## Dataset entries
*** Begin section ***

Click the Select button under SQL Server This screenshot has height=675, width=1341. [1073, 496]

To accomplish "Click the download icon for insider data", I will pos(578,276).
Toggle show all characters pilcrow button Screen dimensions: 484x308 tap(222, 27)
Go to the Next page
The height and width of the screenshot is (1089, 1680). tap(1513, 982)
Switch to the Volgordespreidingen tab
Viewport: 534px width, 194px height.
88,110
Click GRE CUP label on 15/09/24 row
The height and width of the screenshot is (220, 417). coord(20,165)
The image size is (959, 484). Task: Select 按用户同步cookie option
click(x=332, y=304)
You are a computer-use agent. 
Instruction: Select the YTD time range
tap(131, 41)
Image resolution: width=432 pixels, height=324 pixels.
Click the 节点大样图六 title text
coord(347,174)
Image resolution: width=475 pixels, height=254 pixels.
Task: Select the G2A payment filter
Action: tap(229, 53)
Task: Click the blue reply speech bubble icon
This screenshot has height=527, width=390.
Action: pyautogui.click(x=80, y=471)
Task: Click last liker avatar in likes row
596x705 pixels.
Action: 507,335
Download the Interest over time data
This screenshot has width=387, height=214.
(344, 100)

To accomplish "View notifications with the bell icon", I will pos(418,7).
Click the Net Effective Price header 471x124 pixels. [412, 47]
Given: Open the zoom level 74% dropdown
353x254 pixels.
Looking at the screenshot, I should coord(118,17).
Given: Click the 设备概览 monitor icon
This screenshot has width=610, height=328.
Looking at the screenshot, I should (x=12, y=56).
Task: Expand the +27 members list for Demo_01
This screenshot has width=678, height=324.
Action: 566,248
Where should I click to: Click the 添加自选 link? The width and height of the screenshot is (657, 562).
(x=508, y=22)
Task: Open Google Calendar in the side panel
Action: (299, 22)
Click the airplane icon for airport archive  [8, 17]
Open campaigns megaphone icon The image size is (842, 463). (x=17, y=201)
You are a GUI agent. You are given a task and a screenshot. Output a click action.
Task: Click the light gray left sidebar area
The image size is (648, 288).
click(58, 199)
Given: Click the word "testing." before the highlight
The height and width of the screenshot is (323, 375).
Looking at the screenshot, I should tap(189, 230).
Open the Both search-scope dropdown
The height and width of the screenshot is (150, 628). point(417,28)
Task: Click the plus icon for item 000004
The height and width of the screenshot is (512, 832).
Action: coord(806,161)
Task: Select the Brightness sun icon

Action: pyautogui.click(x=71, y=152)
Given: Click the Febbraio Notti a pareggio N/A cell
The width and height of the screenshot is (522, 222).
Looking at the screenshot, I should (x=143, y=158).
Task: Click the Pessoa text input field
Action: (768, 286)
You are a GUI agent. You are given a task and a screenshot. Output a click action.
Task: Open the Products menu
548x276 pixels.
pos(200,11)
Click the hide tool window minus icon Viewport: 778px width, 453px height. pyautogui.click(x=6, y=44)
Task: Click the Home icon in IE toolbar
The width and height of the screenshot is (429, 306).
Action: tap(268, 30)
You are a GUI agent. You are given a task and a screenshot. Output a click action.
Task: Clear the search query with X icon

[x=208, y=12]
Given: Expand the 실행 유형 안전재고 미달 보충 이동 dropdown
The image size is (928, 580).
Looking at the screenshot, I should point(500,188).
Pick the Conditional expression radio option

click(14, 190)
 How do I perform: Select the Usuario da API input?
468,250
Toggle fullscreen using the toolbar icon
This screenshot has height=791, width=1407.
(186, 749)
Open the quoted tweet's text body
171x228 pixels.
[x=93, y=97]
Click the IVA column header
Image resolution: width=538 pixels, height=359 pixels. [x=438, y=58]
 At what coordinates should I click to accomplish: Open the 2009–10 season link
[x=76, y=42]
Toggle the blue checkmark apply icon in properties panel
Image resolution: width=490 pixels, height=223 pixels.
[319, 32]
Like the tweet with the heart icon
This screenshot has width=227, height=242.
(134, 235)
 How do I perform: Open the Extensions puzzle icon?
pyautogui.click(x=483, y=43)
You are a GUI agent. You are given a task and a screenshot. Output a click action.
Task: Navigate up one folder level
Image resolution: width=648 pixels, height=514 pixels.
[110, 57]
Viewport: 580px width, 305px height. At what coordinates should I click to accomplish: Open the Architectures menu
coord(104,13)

*** End section ***

## Task brief
Go through the records above and copy every line holding the word "level".

## Answer section
Given: Open the zoom level 74% dropdown
Task: Navigate up one folder level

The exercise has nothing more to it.